Applicability of the M&A Allowance Scheme

One of the key tax considerations that Singapore investors should consider is whether they can take advantage of the M&A Allowance Scheme, to bring about tax savings alongside the M&A transaction.

This would require consideration of the acquisition structure, and whether the eligibility conditions of the acquiring company, acquiring subsidiary (where applicable) and target entity can be met.

Under the M&A allowance scheme, a buyer would be eligible to claim M&A allowance over a 5-year period, based on 25% of the value of acquisition (capped at S$40 million), for qualifying share acquisitions made from 1 April 2016 to 31 December 2025. The maximum M&A allowance a business can claim is capped at S$10 million for each year of assessment (“YA”) for all qualifying share acquisitions executed in the basis period for that YA.

To qualify, the acquiring company must acquire a minimum shareholding in the target company – either 20% of ordinary shares in the target or 50% of the ordinary shares in the target, depending on the conditions. It must also be incorporated and resident in Singapore, carry on a trade or business in Singapore on the date of acquisition, have at least 3 local employees (excluding directors) throughout the 12-month period prior to acquisition and must not be connected to the target for at least 2 years prior to acquisition.

The target entity must also be carrying on a trade, whether in Singapore or elsewhere and have at least 3 employees working for the company throughout the 12-month period prior to acquisition.

The M&A allowance scheme is only available for qualifying share acquisitions and is a key tax benefit that companies can take advantage of when buying shares in a target entity.

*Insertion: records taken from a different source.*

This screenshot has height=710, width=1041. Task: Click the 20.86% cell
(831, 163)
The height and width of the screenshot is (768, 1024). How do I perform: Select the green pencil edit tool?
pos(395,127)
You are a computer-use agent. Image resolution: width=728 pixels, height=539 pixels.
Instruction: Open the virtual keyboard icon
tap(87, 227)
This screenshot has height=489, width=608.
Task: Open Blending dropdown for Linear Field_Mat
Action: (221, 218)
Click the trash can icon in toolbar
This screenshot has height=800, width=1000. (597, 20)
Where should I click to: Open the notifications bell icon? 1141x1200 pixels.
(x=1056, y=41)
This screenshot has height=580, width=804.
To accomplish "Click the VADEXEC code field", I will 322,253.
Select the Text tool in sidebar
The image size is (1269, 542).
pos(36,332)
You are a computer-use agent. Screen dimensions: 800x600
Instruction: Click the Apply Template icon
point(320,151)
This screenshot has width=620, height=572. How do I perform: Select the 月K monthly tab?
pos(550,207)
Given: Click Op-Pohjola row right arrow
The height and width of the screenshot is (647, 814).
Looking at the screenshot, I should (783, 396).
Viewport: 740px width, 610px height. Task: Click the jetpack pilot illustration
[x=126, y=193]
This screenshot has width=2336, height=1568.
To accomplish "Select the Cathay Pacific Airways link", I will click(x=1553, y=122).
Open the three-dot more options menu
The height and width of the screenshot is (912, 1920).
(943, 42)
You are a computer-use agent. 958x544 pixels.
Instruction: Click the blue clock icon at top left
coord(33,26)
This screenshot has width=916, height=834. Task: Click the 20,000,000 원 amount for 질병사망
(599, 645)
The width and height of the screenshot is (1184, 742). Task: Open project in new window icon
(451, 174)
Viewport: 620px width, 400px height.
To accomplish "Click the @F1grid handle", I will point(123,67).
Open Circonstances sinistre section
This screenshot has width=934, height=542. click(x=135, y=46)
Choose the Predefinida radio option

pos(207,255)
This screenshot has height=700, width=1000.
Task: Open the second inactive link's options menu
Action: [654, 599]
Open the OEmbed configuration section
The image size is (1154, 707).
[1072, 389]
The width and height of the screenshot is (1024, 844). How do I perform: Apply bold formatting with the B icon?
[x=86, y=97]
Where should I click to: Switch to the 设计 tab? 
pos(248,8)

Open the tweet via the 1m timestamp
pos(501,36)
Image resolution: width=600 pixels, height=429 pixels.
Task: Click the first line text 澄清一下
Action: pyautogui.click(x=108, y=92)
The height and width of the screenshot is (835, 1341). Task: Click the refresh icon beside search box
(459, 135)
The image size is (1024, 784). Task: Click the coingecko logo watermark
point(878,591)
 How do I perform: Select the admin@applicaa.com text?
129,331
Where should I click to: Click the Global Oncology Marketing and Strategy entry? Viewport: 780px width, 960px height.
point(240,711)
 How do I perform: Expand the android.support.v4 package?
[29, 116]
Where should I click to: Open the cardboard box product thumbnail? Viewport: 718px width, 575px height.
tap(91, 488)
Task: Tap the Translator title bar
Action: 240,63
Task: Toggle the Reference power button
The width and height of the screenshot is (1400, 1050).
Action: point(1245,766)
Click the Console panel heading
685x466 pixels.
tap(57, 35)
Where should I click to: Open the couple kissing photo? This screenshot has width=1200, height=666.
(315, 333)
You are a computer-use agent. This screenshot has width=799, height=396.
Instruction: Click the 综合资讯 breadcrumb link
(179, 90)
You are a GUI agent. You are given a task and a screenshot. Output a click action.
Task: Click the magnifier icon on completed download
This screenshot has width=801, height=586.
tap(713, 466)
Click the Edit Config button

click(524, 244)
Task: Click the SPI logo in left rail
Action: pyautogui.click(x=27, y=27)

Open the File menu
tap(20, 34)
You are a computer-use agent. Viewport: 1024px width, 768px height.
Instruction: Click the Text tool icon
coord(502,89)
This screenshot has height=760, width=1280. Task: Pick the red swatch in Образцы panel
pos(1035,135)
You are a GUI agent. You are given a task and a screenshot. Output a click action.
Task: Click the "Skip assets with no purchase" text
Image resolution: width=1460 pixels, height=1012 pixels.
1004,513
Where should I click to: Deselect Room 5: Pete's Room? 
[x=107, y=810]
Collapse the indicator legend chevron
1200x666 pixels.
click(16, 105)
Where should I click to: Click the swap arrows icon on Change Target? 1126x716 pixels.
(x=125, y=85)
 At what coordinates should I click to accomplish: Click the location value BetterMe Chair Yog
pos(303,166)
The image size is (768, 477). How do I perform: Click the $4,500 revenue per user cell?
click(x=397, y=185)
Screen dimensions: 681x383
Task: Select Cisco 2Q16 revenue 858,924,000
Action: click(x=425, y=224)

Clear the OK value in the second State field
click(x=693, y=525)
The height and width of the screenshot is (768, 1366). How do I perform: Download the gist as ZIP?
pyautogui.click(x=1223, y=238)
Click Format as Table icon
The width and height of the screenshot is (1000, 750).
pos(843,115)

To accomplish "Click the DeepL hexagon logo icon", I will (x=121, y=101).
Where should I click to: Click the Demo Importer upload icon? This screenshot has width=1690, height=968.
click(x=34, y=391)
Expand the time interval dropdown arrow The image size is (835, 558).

In evaluating a proposed M&A transaction, investors should therefore consider how to structure the acquisition to take advantage of the M&A Allowance Scheme, and whether the target entity has the relevant attributes to enable them to qualify for the benefits under the scheme. If so, it may be worth to consider acquiring the shares of the target entity, to maximize tax savings through the M&A allowance scheme. While the scheme is in effect until 31 December 2025, we are hopeful that this scheme will be extended as Singapore aims to encourage more Singapore companies to scale up and expand through M&A.


Unutilised Tax Losses and Capital Allowances

Another tax attribute to consider would be whether the target has unutilized tax losses and capital allowances, available for carry forward to set off against future taxable profits. A share acquisition may be considered when looking at the long-term preservation of these unutilized tax losses and capital allowances. Under current tax rules, one of the conditions for a company to offset prior years’ unutilized tax losses, capital allowances and donations against current year profits, is that there must not be a substantial change in its shareholders and shareholdings at the ultimate holding company level, on the relevant dates of comparison. While the acquisition of shares in a target may result in a substantial change in shareholdings, an application for waiver of the substantial shareholding test may be made to the Inland Revenue Authority of Singapore, to preserve these unutilized tax loss items. A waiver application would likely be successful if it can be shown that the substantial change in shareholders occurred for bona fide commercial reasons and is not tax motivated.

In addition, within the context of a Singapore Group, a share acquisition of a target entity may also allow for the investor to enjoy benefits under the group relief framework, subject to the satisfaction of the shareholding requirements and availability of current year unutilized tax loss items.

Investors should therefore look at the current and intended outcome of the group holding structure and assess whether an investment through an acquisition of shares in the target can achieve a more efficient holding structure from a tax perspective.


Assets to be Transferred and Stamp Duty Implications

It is important for investors to consider the assets to be transferred in a potential M&A transaction, and the relevant transfer taxes applicable, such as stamp duties.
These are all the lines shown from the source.